(Source data Opens)

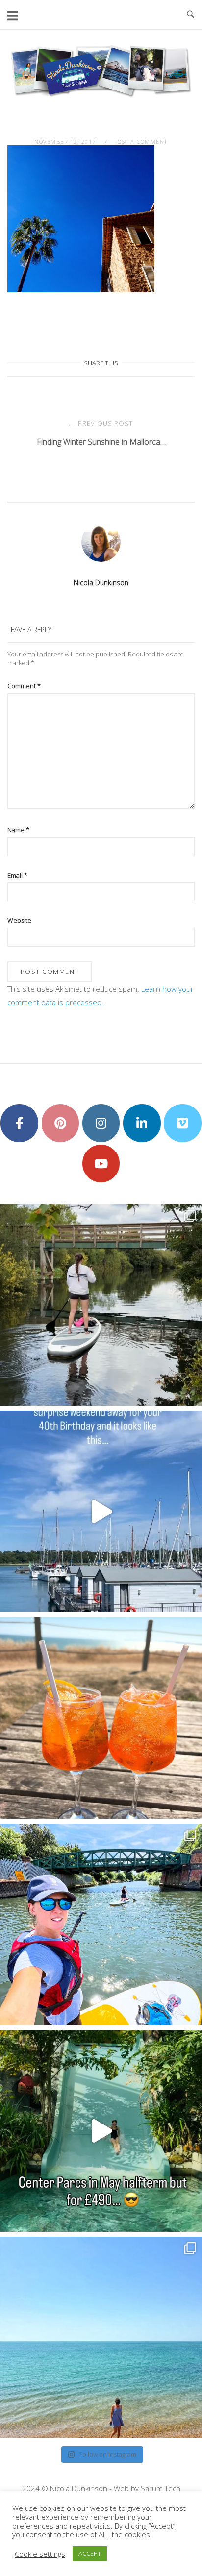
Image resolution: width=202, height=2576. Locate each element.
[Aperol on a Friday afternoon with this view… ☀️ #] (101, 1718)
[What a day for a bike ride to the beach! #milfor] (101, 2337)
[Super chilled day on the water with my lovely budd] (101, 1924)
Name (18, 829)
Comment (24, 685)
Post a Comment (141, 141)
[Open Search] (190, 14)
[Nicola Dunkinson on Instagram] (101, 1123)
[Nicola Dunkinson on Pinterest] (60, 1123)
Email (17, 875)
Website (19, 920)
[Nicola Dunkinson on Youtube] (101, 1164)
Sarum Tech (160, 2488)
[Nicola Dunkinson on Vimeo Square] (183, 1123)
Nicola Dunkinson (101, 582)
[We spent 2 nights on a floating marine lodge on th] (101, 1511)
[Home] (101, 96)
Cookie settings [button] (40, 2554)
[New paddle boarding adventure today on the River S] (101, 1305)
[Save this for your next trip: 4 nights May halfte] (101, 2131)
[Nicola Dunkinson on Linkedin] (142, 1123)
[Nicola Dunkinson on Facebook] (19, 1123)
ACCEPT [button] (89, 2553)
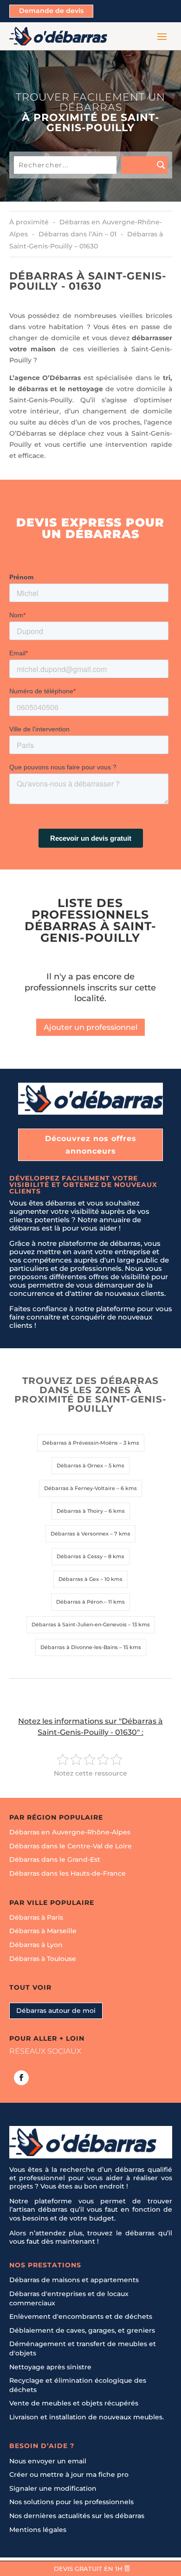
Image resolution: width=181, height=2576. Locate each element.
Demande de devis (51, 10)
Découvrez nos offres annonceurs (90, 1144)
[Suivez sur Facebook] (21, 2077)
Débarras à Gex (78, 1579)
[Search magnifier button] (144, 165)
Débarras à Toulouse (42, 1958)
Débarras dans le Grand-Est (54, 1859)
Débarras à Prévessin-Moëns (80, 1443)
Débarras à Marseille (43, 1931)
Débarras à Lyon (36, 1945)
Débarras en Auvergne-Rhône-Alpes (69, 1832)
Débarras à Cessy (80, 1556)
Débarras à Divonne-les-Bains (79, 1647)
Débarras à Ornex (80, 1465)
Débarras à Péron (79, 1602)
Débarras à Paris (36, 1917)
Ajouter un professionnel (90, 1027)
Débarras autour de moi (56, 2010)
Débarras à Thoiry (80, 1511)
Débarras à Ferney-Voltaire (79, 1488)
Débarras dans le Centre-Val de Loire (70, 1846)
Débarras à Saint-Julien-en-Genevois (79, 1624)
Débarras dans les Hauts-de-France (67, 1873)
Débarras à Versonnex (80, 1533)
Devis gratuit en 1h (88, 2568)
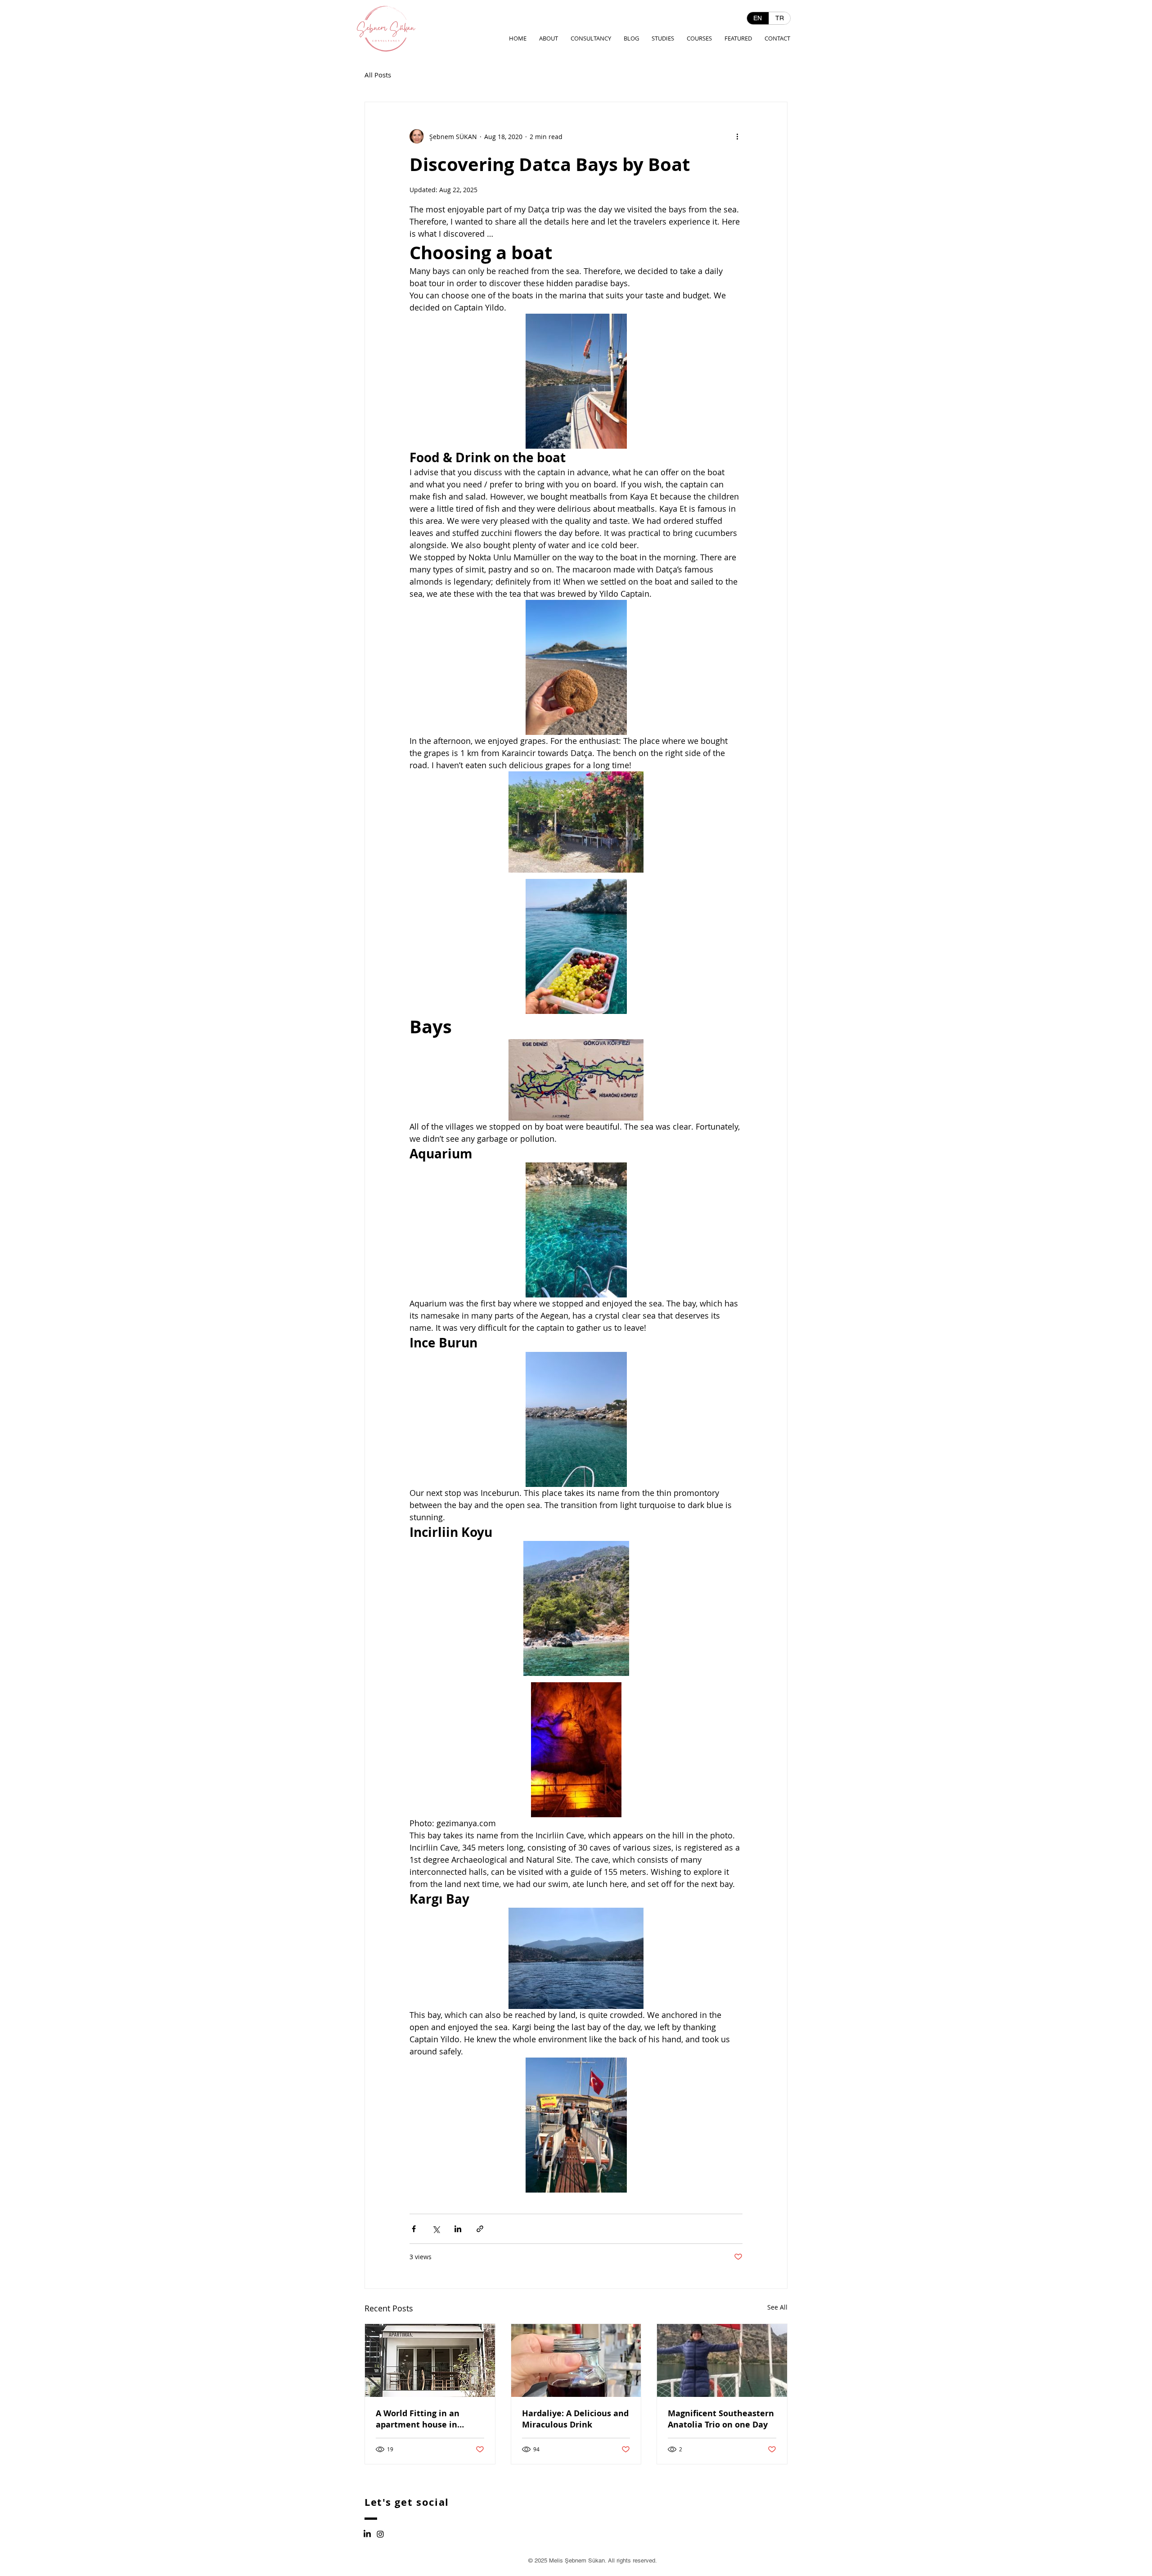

(Source data Closes)

(Task goal): What is needed is the exact run of lines from the start of the data through the line with "Débarras à Lyon (36, 1945)", both ends included, minus the pictures.

(Task solution):
Image resolution: width=202, height=2576. Locate each element.
[Aperol on a Friday afternoon with this view… ☀️ #] (101, 1718)
[What a day for a bike ride to the beach! #milfor] (101, 2337)
[Super chilled day on the water with my lovely budd] (101, 1924)
Name (18, 829)
Comment (24, 685)
Post a Comment (141, 141)
[Open Search] (190, 14)
[Nicola Dunkinson on Instagram] (101, 1123)
[Nicola Dunkinson on Pinterest] (60, 1123)
Email (17, 875)
Website (19, 920)
[Nicola Dunkinson on Youtube] (101, 1164)
Sarum Tech (160, 2488)
[Nicola Dunkinson on Vimeo Square] (183, 1123)
Nicola Dunkinson (101, 582)
[We spent 2 nights on a floating marine lodge on th] (101, 1511)
[Home] (101, 96)
Cookie settings [button] (40, 2554)
[New paddle boarding adventure today on the River S] (101, 1305)
[Save this for your next trip: 4 nights May halfte] (101, 2131)
[Nicola Dunkinson on Linkedin] (142, 1123)
[Nicola Dunkinson on Facebook] (19, 1123)
ACCEPT [button] (89, 2553)
Image resolution: width=181, height=2576. Locate each element.
Demande de devis (51, 10)
Découvrez nos offres annonceurs (90, 1144)
[Suivez sur Facebook] (21, 2077)
Débarras à Gex (78, 1579)
[Search magnifier button] (144, 165)
Débarras à Toulouse (42, 1958)
Débarras dans le Grand-Est (54, 1859)
Débarras à Prévessin-Moëns (80, 1443)
Débarras à Marseille (43, 1931)
Débarras à Lyon (36, 1945)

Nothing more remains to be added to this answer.